The goal of this work is to introduce new families of shock-capturing high-order numerical methods for systems of conservation laws that combine Fast WENO (FWENO) and Optimal WENO (OWENO) reconstructions with Approximate Taylor methods for the time discretization. FWENO reconstructions are based on smoothness indicators that require a lower number of calculations than the standard ones. OWENO reconstructions are based on a definition of the nonlinear weights that allows one to unconditionally attain the optimal order of accuracy regardless of the order of critical points. Approximate Taylor methods update the numerical solutions by using a Taylor expansion in time in which, instead of using the Cauchy–Kovalevskaya procedure, the time derivatives are computed by combining spatial and temporal numerical differentiation with Taylor expansions in a recursive way. These new methods are compared between them and against methods based on standard WENO implementations and/or SSP-RK time discretization.

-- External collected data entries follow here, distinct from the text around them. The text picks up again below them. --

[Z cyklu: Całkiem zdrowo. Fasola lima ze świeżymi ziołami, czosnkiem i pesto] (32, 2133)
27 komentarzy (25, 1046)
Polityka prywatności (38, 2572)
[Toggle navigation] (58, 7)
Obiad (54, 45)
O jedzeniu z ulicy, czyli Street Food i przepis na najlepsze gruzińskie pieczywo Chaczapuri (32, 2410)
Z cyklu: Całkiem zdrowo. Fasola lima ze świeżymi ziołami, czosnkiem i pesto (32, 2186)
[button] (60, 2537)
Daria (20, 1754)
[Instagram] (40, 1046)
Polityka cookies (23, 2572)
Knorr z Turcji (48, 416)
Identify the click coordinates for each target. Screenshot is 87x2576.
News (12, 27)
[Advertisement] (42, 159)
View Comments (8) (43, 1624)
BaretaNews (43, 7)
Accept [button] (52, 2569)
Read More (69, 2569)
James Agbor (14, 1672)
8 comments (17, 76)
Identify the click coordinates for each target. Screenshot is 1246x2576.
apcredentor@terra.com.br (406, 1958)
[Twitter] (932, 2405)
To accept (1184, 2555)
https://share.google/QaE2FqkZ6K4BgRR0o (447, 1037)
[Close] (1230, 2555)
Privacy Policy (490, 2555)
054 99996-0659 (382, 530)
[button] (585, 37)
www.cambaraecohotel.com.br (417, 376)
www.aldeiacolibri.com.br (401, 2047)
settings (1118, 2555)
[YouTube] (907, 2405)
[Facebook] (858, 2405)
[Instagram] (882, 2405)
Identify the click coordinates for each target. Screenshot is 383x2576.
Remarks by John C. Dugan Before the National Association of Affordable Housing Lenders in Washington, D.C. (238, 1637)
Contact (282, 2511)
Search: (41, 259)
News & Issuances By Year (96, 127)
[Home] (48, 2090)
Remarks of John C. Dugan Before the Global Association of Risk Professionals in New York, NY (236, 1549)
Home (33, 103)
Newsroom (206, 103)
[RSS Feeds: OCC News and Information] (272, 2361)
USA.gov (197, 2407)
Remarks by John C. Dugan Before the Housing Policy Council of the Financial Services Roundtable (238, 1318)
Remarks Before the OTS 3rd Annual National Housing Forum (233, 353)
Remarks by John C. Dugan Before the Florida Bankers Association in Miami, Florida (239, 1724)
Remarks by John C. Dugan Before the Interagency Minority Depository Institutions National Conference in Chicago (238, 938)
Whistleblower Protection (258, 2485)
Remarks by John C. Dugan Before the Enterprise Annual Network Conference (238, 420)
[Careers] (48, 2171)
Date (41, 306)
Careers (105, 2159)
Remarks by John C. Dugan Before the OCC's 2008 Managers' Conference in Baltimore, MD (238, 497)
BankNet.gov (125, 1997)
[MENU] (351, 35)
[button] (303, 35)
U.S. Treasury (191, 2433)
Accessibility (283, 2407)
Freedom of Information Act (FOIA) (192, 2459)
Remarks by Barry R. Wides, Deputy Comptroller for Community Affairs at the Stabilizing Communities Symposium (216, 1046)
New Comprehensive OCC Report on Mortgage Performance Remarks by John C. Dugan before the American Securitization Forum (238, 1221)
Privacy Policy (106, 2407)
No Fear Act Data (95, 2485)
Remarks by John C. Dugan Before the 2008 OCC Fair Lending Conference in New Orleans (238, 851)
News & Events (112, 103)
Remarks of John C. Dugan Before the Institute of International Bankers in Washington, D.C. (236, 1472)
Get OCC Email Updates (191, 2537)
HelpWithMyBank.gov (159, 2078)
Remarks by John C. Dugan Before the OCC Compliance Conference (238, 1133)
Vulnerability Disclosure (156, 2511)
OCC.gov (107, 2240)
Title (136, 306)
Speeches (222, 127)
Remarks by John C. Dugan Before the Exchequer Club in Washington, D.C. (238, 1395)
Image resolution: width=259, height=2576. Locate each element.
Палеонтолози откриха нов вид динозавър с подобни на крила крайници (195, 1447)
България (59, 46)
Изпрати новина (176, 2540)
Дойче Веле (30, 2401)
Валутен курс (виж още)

A number of test cases are considered ranging from scalar linear 1d problems to nonlinear systems of conservation laws in 2d.

这项工作的目的是为守恒律系统引入新的系列震荡捕捉高阶数值方法，这些方法将快速WENO（FWENO）和最优WENO（OWENO）重构与近似泰勒方法相结合，以实现时间离散。FWENO重建基于平滑度指标，该指标所需的计算量少于标准的计算量。OWENO重建基于非线性权重的定义，该定义使得无论临界点的顺序如何，都可以无条件地获得最佳的精度顺序。近似泰勒方法通过使用时间上的泰勒展开来更新数值解，其中，而不是使用柯西–科瓦列夫斯卡娅过程，时间导数是通过以递归方式将空间和时间数值微分与泰勒展开式相结合来计算的。将这些新方法与基于标准WENO实现和/或SSP-RK时间离散的方法进行比较。考虑了许多测试案例，从标量线性一维问题到二维守恒律非线性系统。